Labour released our manifesto today and I am very proud of the plan we set out for the country. We will balance the books—each and every one of our policies is fully costed—whilst reforming society so that it works for all working people, not just the privileged few at the top.
We will do this by ending the crisis in the NHS by properly investing in it with money raised though our mansion tax. We will raise the minimum wage to £8 per hour by the end of 2019. We will introduce a one year freeze on train fares and a two year freeze on energy bills. We will guarantee 25 hours free childcare paid for by a levy on banks. And we will raise and save money by introducing a 50% rate of tax on incomes over £150,000, by abolishing non-dom status for very rich tax avoiders, and by scrapping winter fuel payments for the richest pensioners.
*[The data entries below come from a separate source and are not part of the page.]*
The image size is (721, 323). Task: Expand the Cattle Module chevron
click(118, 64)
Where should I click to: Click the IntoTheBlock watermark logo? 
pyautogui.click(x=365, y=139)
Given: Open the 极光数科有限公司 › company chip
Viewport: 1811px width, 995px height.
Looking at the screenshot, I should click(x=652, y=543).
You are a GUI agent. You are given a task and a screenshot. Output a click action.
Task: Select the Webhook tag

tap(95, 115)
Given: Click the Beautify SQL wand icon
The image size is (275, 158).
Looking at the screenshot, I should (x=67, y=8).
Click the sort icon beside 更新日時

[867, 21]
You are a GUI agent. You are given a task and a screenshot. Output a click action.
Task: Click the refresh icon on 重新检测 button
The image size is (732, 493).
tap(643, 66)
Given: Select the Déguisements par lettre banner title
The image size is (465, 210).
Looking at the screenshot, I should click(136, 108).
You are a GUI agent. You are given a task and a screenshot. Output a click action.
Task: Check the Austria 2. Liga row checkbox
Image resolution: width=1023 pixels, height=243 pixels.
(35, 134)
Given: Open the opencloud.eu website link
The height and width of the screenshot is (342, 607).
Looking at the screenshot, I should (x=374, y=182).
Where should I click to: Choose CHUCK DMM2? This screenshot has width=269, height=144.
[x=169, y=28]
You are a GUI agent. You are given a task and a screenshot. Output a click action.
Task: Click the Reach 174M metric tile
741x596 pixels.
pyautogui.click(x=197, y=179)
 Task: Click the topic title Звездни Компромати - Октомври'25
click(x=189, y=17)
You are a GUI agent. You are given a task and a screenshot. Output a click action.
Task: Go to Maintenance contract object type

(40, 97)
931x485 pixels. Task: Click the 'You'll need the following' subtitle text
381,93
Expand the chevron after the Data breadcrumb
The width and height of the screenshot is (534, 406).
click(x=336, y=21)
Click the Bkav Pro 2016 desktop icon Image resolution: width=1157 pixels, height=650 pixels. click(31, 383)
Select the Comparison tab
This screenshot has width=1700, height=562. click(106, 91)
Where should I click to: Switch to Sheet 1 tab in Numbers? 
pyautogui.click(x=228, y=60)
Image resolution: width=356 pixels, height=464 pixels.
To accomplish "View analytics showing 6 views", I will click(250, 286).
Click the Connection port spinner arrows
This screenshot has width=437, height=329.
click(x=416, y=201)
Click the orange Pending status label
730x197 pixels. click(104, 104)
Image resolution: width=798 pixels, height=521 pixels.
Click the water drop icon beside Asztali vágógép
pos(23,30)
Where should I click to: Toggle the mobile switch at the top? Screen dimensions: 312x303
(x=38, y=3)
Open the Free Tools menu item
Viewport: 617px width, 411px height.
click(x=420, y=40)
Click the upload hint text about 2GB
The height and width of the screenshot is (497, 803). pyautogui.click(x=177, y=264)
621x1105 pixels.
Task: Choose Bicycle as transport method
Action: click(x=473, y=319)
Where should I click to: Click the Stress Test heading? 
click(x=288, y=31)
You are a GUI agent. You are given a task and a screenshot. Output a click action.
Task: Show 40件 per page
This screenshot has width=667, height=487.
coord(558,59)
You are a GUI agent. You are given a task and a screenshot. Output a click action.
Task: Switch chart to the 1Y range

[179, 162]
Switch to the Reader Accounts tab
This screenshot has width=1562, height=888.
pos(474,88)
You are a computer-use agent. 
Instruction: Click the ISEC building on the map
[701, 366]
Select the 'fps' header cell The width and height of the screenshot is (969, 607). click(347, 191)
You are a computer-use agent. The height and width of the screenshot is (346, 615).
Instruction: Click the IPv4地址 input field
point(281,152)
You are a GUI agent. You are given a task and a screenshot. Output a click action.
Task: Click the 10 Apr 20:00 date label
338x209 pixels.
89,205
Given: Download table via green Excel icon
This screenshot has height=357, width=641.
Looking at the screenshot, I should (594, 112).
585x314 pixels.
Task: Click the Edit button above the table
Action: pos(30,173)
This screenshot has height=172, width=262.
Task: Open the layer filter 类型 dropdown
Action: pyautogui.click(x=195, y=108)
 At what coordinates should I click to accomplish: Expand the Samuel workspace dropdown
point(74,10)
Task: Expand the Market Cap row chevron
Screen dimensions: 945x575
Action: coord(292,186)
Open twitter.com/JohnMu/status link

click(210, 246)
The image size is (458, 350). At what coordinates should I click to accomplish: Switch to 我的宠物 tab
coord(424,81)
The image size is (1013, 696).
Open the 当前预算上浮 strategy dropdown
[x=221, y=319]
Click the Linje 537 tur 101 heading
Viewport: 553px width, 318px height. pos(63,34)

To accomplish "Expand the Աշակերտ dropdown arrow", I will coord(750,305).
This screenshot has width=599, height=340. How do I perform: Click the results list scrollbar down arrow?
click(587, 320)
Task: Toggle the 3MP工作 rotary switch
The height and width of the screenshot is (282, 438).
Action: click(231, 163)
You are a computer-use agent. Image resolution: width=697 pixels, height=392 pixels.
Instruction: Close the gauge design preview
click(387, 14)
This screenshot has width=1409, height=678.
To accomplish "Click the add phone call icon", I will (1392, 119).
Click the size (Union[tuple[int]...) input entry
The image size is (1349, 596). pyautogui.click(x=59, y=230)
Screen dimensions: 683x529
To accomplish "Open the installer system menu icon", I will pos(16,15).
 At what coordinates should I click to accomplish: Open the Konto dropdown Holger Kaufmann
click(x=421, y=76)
I thought Ed did a brilliant job and sounded truly prime ministerial in his speech introducing the manifesto.
There is one aspect of the manifesto with which I disagree: I am strongly opposed to HS2. I have argued many times in Parliament that it is a terrible waste of money, costing upwards of £50bn and perhaps much more, while only fractionally reducing journey times.
To meet the our growing demand for rail travel there are many other cheaper and more efficient alternatives to HS2, such as improving and developing existing rail lines.
I fear that HS2 will only increase London’s dominance on the rest of the UK as research from abroad shows that high speed rail sucks more and more people into a country’s major city. Transport spending per head is already massively higher in London and the South-East than in the North. According to the think tank IPPR, it is roughly £2500 compared to just £5 in the North!
I would much rather see the £50bn or whatever figure it is spent on improving transport infrastructure in the regions and on new schools and hospitals, than on this great vanity project.